TASK LIST –
A. Answer these questions from the Andrew DeLuca profile:
(i) What year does it give for the character's death?
(ii) In what month and year was Giacomo Gianniotti cast?
(iii) Who is listed as the character's sister?
B. Return the passage of the Andrew DeLuca profile from "Andrew DeLuca, M.D., is" to "series Station 19.", copied word for word.

- Promotional image of Giacomo Gianniotti as Dr. Andrew DeLuca
- First appearance: Grey's Anatomy: "Time Stops" (11.24) May 7, 2015 (as recurring cast) "All I Want Is You (12.10) February 18, 2016 (as series regular) Station 19: "No Recovery" (2.01) October 4, 2018
- Last appearance: Station 19: "Train In Vain" (4.06) March 11, 2021 Grey's Anatomy: "In My Life" (17.09) March 25, 2021
- Portrayed by: Giacomo Gianniotti

In-universe information
- Full name: Andrea DeLuca
- Aliases: Andrew Mr. Secret Lover Deluces Blandrew Garfunkel Loverboy
- Title: M.D.
- Occupation: Surgical resident; Surgical intern; EMT; Chief Resident; Attending general surgeon;
- Family: Vincenzo DeLuca (father); Lucia DeLuca (mother); Carina DeLuca (sister); Liam DeLuca-Bishop (adoptive nephew); Andrea DeLuca-Bishop (adoptive niece); Gianna DeLuca-Bishop (adoptive niece); Maya Bishop (sister-in-law);
- Significant others: Sam Bello (ex-girlfriend); Maggie Pierce (ex-girlfriend); Meredith Grey (ex-girlfriend);
- Nationality: Italian-American
- Born: 1987
- Died: 2020
- Status: Deceased

= Andrew DeLuca =

Andrew DeLuca, M.D., is a fictional character from the medical drama television series Grey's Anatomy, which airs on ABC in the United States, and is portrayed by Giacomo Gianniotti. Gianniotti was cast in April 2015, and his character was promoted to series regular status in January 2016. In 2018, Gianniotti also appeared as a guest in the Grey's Anatomy spin-off series Station 19.

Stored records
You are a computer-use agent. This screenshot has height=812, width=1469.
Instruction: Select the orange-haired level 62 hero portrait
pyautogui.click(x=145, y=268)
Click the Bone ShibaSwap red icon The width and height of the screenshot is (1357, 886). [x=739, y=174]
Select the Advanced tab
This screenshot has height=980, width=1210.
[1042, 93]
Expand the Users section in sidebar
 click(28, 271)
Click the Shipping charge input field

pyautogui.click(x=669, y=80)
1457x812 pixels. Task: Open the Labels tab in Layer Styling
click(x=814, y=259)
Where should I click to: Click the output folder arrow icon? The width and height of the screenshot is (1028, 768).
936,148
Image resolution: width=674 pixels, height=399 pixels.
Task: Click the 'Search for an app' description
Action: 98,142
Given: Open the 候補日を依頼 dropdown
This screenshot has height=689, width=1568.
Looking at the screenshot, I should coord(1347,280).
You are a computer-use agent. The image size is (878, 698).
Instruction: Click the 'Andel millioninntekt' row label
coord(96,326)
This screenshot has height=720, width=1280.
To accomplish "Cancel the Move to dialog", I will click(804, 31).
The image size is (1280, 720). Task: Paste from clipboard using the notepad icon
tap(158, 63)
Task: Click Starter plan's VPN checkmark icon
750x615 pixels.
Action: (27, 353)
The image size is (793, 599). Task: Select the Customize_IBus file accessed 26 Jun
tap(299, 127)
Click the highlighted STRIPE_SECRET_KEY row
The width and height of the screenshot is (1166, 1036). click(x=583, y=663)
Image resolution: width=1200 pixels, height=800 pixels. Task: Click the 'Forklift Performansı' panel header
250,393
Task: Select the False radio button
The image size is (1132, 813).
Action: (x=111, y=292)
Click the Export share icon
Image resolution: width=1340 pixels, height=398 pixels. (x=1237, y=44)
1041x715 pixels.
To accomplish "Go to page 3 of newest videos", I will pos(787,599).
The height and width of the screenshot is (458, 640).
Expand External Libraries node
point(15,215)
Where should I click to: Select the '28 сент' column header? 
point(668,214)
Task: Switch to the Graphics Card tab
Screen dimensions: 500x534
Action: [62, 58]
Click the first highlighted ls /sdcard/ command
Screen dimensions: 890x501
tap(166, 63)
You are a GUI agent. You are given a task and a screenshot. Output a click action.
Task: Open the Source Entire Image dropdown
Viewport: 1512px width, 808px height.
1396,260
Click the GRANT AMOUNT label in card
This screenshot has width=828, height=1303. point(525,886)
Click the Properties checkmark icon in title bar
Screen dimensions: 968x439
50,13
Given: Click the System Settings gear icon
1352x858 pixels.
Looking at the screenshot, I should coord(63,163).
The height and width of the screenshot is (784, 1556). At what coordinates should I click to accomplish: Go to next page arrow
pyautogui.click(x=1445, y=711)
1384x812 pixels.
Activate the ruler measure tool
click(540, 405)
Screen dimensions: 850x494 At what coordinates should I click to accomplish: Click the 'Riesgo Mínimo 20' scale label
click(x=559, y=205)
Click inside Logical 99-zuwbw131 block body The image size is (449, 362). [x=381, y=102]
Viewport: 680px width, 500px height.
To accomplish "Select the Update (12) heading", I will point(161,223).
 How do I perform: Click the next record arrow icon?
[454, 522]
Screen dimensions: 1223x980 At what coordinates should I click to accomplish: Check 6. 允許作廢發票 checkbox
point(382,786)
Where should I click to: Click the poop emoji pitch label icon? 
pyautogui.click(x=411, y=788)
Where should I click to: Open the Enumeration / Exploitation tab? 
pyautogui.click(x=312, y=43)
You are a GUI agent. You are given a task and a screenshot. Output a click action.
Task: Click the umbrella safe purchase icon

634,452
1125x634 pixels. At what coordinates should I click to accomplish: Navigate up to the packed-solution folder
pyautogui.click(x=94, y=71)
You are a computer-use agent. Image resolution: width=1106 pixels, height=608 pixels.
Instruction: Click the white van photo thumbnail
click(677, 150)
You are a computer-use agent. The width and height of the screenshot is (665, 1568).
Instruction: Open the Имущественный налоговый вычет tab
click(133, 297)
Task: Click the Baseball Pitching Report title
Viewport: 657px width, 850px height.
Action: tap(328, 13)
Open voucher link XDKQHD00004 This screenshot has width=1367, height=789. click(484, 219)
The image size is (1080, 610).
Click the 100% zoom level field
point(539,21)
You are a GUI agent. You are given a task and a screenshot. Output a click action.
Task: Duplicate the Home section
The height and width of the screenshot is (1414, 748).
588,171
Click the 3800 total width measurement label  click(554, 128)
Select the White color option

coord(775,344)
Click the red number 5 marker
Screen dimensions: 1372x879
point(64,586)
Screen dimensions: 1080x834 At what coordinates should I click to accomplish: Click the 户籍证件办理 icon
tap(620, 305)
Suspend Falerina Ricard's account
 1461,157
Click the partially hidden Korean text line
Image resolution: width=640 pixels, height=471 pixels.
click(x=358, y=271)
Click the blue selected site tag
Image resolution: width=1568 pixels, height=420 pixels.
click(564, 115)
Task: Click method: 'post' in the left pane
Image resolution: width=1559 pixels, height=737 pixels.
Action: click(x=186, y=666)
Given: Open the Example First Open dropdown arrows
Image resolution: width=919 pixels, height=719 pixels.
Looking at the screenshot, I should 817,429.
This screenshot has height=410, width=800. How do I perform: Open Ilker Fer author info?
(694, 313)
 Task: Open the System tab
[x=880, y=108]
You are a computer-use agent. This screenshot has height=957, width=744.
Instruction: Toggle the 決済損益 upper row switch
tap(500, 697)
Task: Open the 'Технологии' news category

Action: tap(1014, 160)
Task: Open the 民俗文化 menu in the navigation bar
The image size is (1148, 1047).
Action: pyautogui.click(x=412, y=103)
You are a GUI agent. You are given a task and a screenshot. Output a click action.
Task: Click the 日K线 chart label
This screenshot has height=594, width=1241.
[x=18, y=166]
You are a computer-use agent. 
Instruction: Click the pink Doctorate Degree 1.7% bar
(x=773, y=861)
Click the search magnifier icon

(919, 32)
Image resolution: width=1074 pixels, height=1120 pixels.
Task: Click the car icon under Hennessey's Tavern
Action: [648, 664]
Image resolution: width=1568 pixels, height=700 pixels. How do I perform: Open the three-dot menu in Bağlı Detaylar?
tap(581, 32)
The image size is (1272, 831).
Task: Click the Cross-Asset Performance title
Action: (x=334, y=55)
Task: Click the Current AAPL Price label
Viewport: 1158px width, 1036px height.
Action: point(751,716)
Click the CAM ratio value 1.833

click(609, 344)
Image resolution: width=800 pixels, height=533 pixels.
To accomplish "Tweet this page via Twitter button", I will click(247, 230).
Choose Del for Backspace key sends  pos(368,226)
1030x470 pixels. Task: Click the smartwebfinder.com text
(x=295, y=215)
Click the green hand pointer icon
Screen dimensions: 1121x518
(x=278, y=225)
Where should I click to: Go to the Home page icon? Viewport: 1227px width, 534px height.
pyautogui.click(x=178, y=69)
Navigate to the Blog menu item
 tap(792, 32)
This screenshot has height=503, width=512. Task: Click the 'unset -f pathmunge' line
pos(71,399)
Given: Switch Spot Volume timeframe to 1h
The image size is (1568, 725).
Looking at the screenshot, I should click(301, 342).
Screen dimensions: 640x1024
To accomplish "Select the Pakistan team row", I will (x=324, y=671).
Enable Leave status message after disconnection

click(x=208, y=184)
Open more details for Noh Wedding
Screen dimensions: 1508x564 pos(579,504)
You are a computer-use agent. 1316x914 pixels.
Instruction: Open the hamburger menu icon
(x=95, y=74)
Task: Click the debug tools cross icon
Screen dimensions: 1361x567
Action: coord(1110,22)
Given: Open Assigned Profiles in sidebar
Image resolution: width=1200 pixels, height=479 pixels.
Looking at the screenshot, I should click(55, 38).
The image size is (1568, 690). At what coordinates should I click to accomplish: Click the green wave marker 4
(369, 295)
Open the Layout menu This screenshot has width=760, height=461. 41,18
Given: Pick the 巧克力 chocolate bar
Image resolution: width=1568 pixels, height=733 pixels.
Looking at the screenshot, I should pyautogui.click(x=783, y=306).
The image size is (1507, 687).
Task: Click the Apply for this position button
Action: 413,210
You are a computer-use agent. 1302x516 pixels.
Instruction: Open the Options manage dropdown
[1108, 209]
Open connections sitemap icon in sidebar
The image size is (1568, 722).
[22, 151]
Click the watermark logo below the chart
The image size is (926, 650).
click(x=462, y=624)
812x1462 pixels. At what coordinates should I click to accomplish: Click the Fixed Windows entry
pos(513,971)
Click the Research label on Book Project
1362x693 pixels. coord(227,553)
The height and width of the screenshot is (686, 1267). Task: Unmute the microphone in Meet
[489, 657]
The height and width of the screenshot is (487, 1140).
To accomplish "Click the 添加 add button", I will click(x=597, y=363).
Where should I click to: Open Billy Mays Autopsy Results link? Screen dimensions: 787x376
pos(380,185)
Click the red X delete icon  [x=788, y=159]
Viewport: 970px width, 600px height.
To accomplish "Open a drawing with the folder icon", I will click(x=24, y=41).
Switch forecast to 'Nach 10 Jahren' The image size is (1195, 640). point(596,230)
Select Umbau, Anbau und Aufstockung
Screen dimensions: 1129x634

EXERCISE RESULTS –
A.
(i) 2020
(ii) April 2015
(iii) Carina DeLuca

B.
Andrew DeLuca, M.D., is a fictional character from the medical drama television series Grey's Anatomy, which airs on ABC in the United States, and is portrayed by Giacomo Gianniotti. Gianniotti was cast in April 2015, and his character was promoted to series regular status in January 2016. In 2018, Gianniotti also appeared as a guest in the Grey's Anatomy spin-off series Station 19.